»»

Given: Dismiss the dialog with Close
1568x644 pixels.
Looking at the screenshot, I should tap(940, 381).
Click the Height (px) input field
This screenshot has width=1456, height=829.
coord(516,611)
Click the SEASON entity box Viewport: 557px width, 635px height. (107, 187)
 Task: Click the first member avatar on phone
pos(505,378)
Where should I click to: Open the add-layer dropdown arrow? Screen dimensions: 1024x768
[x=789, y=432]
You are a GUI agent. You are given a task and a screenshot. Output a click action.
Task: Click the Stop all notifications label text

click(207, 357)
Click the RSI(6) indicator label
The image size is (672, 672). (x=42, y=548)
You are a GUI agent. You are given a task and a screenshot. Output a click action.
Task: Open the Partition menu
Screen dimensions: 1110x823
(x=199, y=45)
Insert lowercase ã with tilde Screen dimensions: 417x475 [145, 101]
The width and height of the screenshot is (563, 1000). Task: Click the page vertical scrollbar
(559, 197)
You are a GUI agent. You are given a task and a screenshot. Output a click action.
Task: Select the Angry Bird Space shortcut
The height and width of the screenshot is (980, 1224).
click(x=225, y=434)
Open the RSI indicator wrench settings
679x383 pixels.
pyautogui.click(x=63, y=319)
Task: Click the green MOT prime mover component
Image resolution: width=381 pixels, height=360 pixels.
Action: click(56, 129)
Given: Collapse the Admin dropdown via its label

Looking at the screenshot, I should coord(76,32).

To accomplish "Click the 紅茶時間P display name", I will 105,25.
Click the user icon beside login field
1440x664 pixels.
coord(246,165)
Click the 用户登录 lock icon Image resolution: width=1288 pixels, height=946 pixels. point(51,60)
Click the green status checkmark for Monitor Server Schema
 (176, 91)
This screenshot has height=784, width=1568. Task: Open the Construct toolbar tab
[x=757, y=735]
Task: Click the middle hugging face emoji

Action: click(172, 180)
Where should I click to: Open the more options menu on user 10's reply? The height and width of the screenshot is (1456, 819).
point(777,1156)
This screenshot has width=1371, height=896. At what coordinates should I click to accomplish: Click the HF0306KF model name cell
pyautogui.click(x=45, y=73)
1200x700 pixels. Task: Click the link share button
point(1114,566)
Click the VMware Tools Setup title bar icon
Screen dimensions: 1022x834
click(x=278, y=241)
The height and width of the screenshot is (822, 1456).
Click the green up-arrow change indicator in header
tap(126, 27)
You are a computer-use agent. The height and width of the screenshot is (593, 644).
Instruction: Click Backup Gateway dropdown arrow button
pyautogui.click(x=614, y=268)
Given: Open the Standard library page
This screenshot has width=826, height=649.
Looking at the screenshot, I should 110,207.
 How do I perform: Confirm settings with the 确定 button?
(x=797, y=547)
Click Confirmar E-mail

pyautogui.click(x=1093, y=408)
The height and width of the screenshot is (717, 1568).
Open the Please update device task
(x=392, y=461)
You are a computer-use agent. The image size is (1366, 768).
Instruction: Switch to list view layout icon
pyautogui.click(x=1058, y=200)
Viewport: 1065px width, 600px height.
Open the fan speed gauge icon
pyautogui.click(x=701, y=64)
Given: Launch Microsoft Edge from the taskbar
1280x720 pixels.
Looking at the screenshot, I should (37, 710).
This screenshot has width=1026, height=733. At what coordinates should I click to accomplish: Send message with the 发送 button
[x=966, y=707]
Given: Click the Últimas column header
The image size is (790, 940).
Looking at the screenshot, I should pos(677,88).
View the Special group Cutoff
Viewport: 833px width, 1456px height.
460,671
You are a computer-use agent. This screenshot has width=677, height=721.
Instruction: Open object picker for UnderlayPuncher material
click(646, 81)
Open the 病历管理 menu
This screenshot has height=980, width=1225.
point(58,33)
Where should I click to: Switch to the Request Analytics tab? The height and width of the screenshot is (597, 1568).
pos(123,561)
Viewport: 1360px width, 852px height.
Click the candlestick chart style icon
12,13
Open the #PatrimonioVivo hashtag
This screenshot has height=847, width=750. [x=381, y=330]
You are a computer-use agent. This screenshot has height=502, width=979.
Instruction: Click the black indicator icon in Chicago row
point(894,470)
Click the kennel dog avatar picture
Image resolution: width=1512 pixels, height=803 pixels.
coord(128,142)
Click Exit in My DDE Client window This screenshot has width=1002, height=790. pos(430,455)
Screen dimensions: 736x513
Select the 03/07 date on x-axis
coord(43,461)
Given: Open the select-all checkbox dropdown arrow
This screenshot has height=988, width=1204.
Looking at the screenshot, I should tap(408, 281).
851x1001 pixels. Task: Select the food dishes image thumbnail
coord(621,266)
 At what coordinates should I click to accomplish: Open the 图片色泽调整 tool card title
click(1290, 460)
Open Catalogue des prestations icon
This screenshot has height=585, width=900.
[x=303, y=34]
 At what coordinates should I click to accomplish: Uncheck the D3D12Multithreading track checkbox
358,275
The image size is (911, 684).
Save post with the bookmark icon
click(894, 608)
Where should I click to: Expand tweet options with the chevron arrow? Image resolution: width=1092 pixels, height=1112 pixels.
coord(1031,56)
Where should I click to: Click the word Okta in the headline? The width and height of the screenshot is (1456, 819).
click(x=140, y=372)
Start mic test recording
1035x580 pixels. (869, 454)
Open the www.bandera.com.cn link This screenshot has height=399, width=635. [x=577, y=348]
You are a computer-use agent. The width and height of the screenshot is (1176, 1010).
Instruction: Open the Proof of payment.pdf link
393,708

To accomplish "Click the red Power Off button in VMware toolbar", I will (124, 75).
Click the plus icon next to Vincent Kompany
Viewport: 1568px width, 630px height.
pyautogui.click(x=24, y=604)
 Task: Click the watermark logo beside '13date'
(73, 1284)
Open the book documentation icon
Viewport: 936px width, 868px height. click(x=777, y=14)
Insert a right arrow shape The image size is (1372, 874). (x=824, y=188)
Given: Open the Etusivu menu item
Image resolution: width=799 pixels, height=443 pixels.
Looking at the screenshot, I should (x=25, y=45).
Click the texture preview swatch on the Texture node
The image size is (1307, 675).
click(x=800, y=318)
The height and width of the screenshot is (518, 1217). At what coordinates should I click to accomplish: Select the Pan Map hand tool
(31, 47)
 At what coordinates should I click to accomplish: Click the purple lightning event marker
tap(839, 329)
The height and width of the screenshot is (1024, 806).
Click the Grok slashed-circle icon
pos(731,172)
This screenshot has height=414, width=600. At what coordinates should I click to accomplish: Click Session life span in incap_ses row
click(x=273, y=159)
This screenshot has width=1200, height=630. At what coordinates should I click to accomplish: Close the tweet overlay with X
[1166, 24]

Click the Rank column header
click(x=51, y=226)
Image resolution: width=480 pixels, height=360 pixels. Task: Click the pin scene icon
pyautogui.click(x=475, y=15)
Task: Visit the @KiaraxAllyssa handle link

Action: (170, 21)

««

## [What to work on]
Note every line above where the string "agent" shows up, and copy those lines.

## [Response for this exercise]
You are a GUI agent. You are given a task and a screenshot. Output a click action.
You are a GUI agent. You are given a task and a screenshot. Output a click action.
You are a GUI agent. You are given a task and a screenshot. Output a click action.
You are a computer-use agent. The height and width of the screenshot is (593, 644).
You are a computer-use agent. The image size is (1366, 768).
You are a computer-use agent. This screenshot has width=677, height=721.
You are a computer-use agent. This screenshot has height=502, width=979.
You are a computer-use agent. The width and height of the screenshot is (1176, 1010).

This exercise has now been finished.